This article is available in Spanish here.
Many Christians regard the first few chapters of Genesis as fundamental to our understanding of God and his world, and our place in it. These chapters contain important information about humanity as male and female, including our purpose and our relationship to God. In this post I look at what Genesis chapter 1 says about men and women, and what can happen if we listen more to the Ancient Greeks than to God’s word.
In Genesis chapter 1, we read that God took the earth which was empty, dark, and useless, and that he made it into something functional and beautiful, with the potential of being filled. One of the main themes of Genesis one is that God saw that his creation was good, and by good he meant functional and operational.
The Creation and Commissioning of Men and Women
In Genesis 1:26-28 we read about God’s creation and his commissioning of humankind:
26 Then God said, “Let us make humankind in our image, according to our likeness; and let them have dominion [rule] over the fish of the sea, and over the birds of the air, and over the cattle, and over all the wild animals of the earth, and over every creeping thing that creeps upon the earth.”

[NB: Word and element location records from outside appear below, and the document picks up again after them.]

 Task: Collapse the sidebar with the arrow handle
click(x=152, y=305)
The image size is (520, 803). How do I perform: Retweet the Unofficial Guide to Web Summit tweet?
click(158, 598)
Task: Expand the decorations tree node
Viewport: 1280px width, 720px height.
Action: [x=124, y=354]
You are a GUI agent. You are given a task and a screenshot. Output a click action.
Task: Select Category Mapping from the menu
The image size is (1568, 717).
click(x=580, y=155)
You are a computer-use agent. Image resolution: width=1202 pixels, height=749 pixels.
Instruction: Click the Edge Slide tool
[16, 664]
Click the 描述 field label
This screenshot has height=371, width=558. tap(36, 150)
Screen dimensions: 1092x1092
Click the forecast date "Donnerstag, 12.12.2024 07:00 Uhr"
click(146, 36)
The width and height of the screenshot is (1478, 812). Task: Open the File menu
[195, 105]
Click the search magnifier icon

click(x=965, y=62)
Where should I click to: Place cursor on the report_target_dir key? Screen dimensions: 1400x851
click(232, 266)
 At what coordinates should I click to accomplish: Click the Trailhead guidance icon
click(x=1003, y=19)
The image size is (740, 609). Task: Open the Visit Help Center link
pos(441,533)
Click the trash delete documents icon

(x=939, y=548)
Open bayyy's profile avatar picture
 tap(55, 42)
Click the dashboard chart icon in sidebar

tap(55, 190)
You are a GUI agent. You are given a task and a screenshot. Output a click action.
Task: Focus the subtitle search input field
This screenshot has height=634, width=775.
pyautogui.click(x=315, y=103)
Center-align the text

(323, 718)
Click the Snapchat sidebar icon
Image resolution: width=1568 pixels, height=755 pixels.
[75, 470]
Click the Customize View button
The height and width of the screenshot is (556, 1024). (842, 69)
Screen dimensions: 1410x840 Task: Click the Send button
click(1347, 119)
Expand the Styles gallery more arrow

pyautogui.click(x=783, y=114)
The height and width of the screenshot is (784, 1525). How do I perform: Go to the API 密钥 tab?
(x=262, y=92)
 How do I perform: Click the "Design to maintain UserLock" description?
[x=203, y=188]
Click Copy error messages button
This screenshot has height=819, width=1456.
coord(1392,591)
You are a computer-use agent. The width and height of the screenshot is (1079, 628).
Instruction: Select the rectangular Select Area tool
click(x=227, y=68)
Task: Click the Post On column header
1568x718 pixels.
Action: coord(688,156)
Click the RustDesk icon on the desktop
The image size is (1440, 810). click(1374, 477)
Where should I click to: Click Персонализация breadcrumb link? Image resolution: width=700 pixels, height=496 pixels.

27 So God created humankind in his image,
in the image of God he created them;
male and female he created them.
28 God blessed them, and God said to them, “Be fruitful and multiply, and fill the earth and subdue it; and have dominion [or rule] over the fish of the sea and over the birds of the air and over every living thing that moves upon the earth.” Genesis 1:26-28 (NRSV)
In these few verses we see that:
- both men and women were created by God in his image and likeness;
- both men and women were blessed by God;
- both men and women were spoken to by God and given certain commands;
- to procreate;
- to have dominion over the earth;
- to rule the animals.
The following looks at these aspects and functions humanity.
1. Men and Women are Created by God in his Image and Likeness
Many Christian theologians in the past have stated that only men are made in the image of God, or that women only bear God’s image when joined with a man. For example, Augustine (354-430), a highly influential Christian theologian, wrote:
. . . the woman together with her own husband is the image of God, so that that whole substance may be one image; but when she is referred separately to her quality of help-meet, which regards the woman herself alone, then she is not the image of God; but as regards the man alone, he is the image of God as fully and completely as when the woman too is joined with him in one.
It’s not just the theologians of the past that have got it wrong. Just last month a woman named Nadia left a comment on my website saying that only men possess the image and glory of God, and she quoted 1 Corinthians 11:7 out of context. It is so important to read the whole passage of 1 Corinthians 11:2-16, and not just a few verses from the first half, because it is in the second half that Paul addresses the previous statements and makes more complete and correct statements (e.g. 1 Cor. 11:11-12). [More on this passage here.]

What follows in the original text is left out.